We chose, as a less spicy balancing dish, the Pork With Green Beans. This was marked as spicy, but the waiter says it wasn't, and he was right. There was a sprinkling of toasted dry pepper along with the toasted garlic. The beans were fresh and perfectly done. Once again, the chopped pork acted as a seasoning, rather than a main ingredient. The salting, the seasoning, everything was just exactly right so you could taste and smell each element.

The waiter also pointed out a platter of deep-fried chicken pieces, sprinkled with peppers. We'll undoubtedly try that on another visit. I can't wait to try the Twice-Cooked Pork, which is a favorite of mine. There are also less familiar dishes that we'd like to try.

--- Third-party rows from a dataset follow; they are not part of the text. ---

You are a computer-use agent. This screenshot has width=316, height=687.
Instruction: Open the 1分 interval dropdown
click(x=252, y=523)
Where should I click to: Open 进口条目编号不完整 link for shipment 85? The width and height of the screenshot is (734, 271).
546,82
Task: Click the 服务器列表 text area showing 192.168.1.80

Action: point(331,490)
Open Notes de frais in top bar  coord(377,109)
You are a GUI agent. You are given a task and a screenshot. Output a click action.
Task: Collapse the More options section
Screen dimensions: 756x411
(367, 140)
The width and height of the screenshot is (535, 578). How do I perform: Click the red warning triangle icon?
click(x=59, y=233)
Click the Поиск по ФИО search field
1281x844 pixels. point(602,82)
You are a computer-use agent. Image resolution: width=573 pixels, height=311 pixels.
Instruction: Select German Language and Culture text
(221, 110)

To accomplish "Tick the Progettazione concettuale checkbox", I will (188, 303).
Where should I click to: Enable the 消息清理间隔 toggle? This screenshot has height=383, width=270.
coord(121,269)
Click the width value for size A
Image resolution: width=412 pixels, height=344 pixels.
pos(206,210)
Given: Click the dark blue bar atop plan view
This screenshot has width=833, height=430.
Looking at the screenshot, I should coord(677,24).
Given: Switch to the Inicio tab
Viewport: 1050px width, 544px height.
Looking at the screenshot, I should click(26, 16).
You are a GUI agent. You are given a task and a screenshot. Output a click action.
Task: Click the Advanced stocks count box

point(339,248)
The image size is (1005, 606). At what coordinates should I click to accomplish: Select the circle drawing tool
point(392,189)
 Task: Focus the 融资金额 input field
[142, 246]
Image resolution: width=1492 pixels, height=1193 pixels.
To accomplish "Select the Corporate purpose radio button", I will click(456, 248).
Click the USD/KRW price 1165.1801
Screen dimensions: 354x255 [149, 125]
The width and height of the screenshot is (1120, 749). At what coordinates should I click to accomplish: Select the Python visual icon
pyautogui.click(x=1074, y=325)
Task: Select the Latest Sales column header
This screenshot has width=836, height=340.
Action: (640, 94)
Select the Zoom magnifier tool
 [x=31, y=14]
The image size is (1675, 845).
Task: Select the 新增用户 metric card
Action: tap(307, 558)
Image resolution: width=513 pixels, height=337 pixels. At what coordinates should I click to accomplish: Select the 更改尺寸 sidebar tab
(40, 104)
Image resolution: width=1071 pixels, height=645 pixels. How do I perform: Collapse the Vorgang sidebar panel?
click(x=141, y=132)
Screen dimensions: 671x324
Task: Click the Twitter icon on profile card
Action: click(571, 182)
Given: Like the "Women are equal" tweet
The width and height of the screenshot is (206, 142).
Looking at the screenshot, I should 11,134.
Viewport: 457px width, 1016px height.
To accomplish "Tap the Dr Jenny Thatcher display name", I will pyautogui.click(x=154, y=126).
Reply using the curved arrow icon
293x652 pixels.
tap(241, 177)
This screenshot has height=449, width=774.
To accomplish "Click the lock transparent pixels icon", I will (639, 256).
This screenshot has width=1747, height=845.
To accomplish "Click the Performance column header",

The Fish With Preserved Vegetables soup is a famous Sichuan dish, which he also recommended. Preserved veggies usually give a slight sour taste to the broth, milder than hot and sour soup. There were also cellophane noodles in the bowl, it looked like.

If you are eager to try it, but aren't sure you know enough about Sichuan food to order properly, you might look up a book by Fuchsia Dunlop called "Land of Plenty: A Treasury of Authentic Sichuan Cooking", which is much more than a cook book. More of culinary cultural history with recipes and stories and techniques.

There is a Chinese saying: "China is the place for food, but Sichuan is the place for flavor." True words of wisdom, if this place is any indication.

Hong Kong Sichuan Food is at 315 S Homer St, Lansing. (South of Michigan and north of Kalamazoo, near Frandor, behind Oadies and Bake 'n Cakes.)
****
Read more reviews of Hong Kong Sichuan Food at:

Hong Kong Sichuan, More Heavenly Dishes
Hong Kong Sichuan, Even More Heavenly Dishes

3 comments:

Sophie said...

the mapo tofu looks so delish!

Here I bought a sauce pack so as to skip all the seasonings! and i will try this friday after work.
http://yummiexpress.freetzi.com

Blog that Ate Lansing said...

Do you know if they are still specializing in Sichaun style food? I went after hearing about this place from other sources and the lunch buffet was the typical offerings and pretty greasy. I had the regular menu was interesting, but at least for lunch the menu had only half dozen or so lunch specials - again, nothing out of the ordinary. Based on my experience I wouldn't go back, but if I could get great, authentic food at dinner, I'd give it another try. Thanks!

The Eastside Food Geek said...

Yes, the buffet is crap. You have to order off the "authentic chinese dishes" part of the menu.